Thursday, October 30, 2008

Don't Worry, We'll Make Them Look Real...

It's up to you to decide what that title means.

Let's hear it for Ken Rufo.

I will have to agree with him that I sort of have a nerdy-theoretical crush on Baudrillard; I won't be ashamed to admit. There are several points that I found interesting so I apologize in advance.


Systems of exchange-values

Our current system of exchange value is an incredible model of a simulacra. There is no tangible evidence of worth; there is barely the concrete exchange of bills because now we have plastic, which apparently is worth more than pretty much anything when considered within the simulacra. There is a suggested value in every aspect. I work X hours and get paid Y amount per hour then on a given day I just know (because of direct deposit...which is arguably the most indirect activity in human interaction) that this total amount of X multiplied by Y is now in my bank account. Never once is there money involved; the value is then given to the representation in a computer somewhere that updates my account...which is also not tangible. I've certainly never seen it "because the use of money no longer requires any actual referent to a real object or action" (Rufo's post). Maybe I would be more excited about this simulacra if my X was less and my Y was much greater. Which ties into what Baudrillard suggests about the lower classes simulating the upper class.

My parents do that- shopping at yard sales and what not, but it is for the attempt to simulate a kind of life.
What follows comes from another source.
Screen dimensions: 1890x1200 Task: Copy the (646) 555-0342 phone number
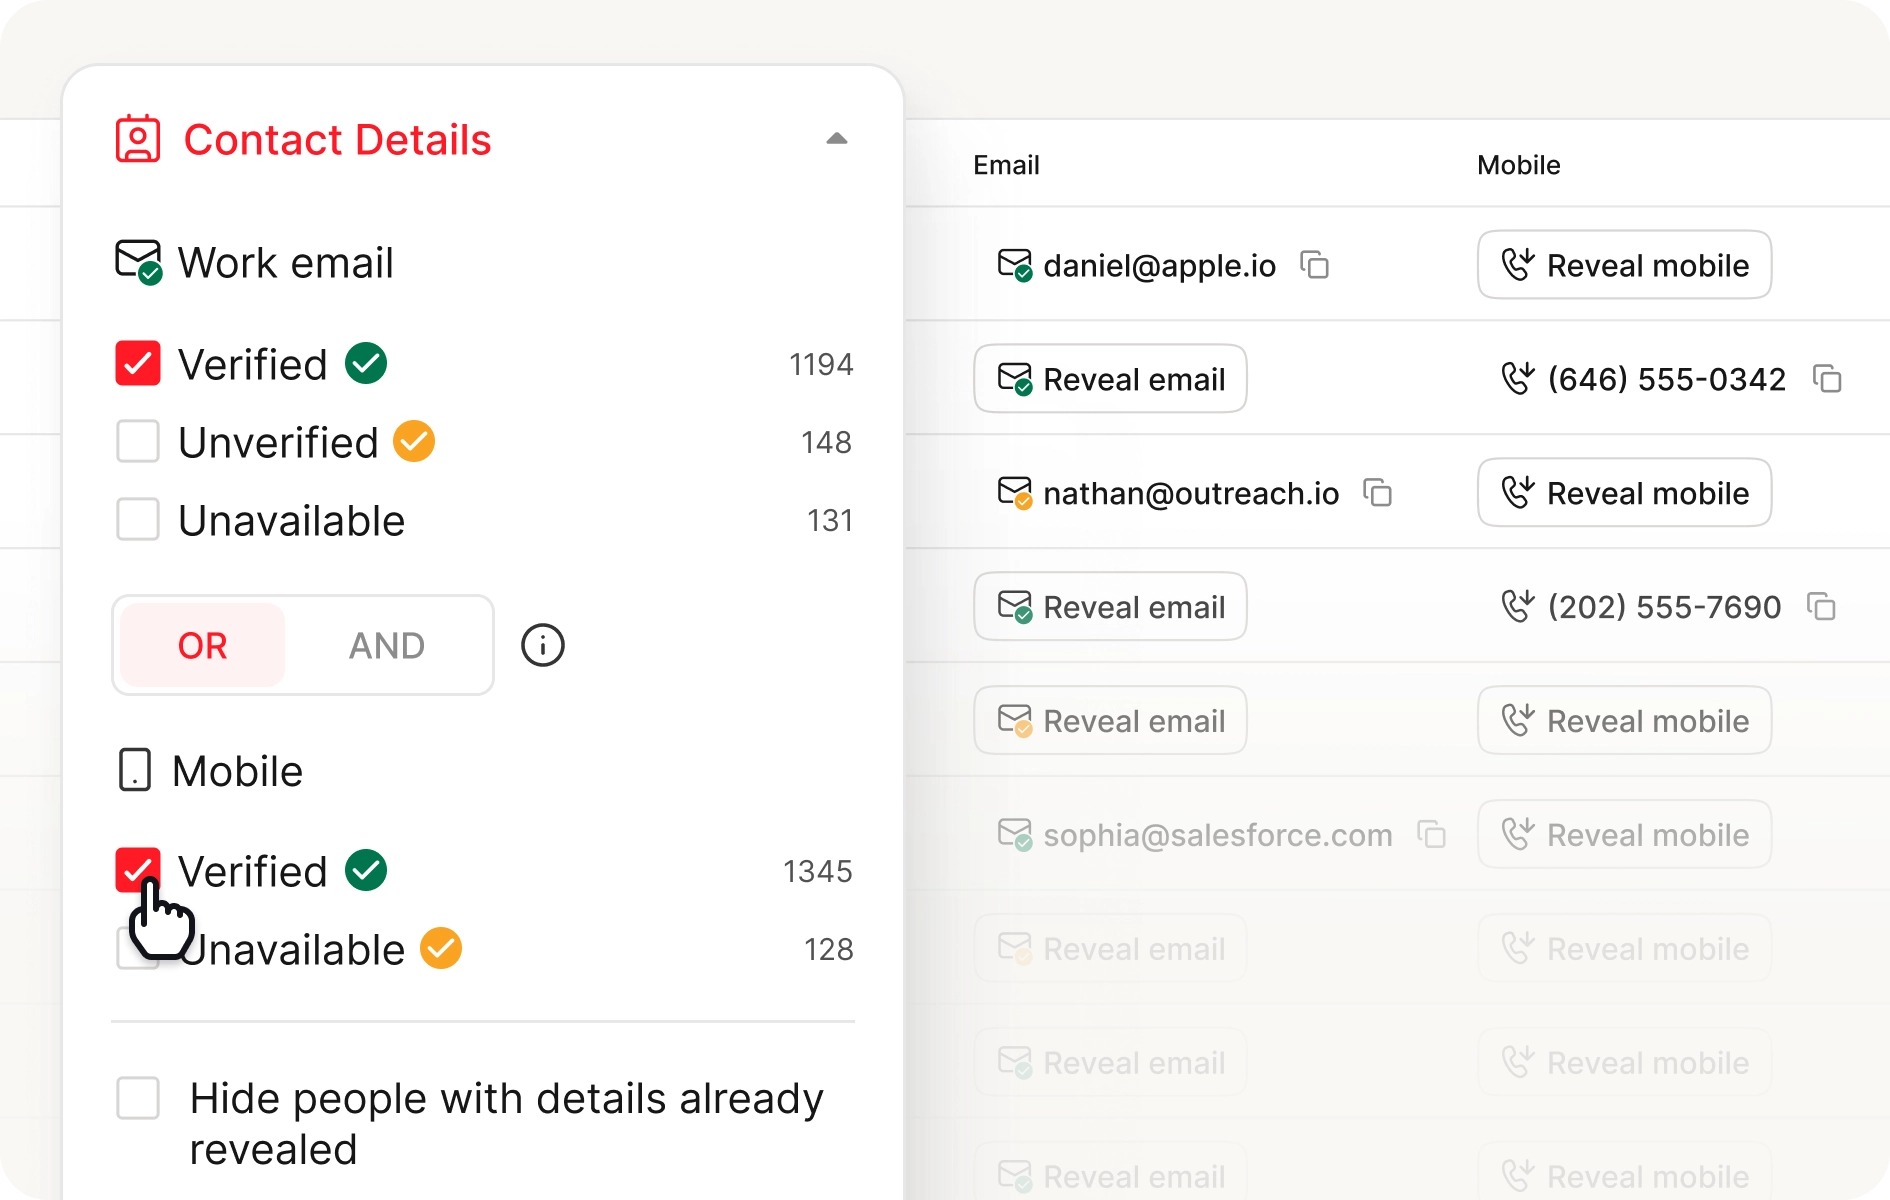pyautogui.click(x=1827, y=379)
It makes them happy and, hey, what else are they supposed to do? The value lies in the social exchange value. Even if no one sees this simulation it exists for them. Does that make sense?


Meaning Machines
"Marxism: it is just another model, and as such a simulation, and since it is about producing a truth, in ends up inadvertently feeding the idea of production that it attempts to subvert or oppose as being the evil axis of capitalism...
Psychoanalysis acts like it has discovered the unconscious, but really what it does is to produce the unconscious as an expository device in accordance with its own precepts."
Wait Baudrillard (via Rufo)...so you're telling me that theory is not legitimate? Just a bunch of made up processes that end up being true because they are being constructed instead of discovered truths? Well, yeah...but this doesn't make them any less valuable in my opinion. There is something marvelous about this criticism of literary theories.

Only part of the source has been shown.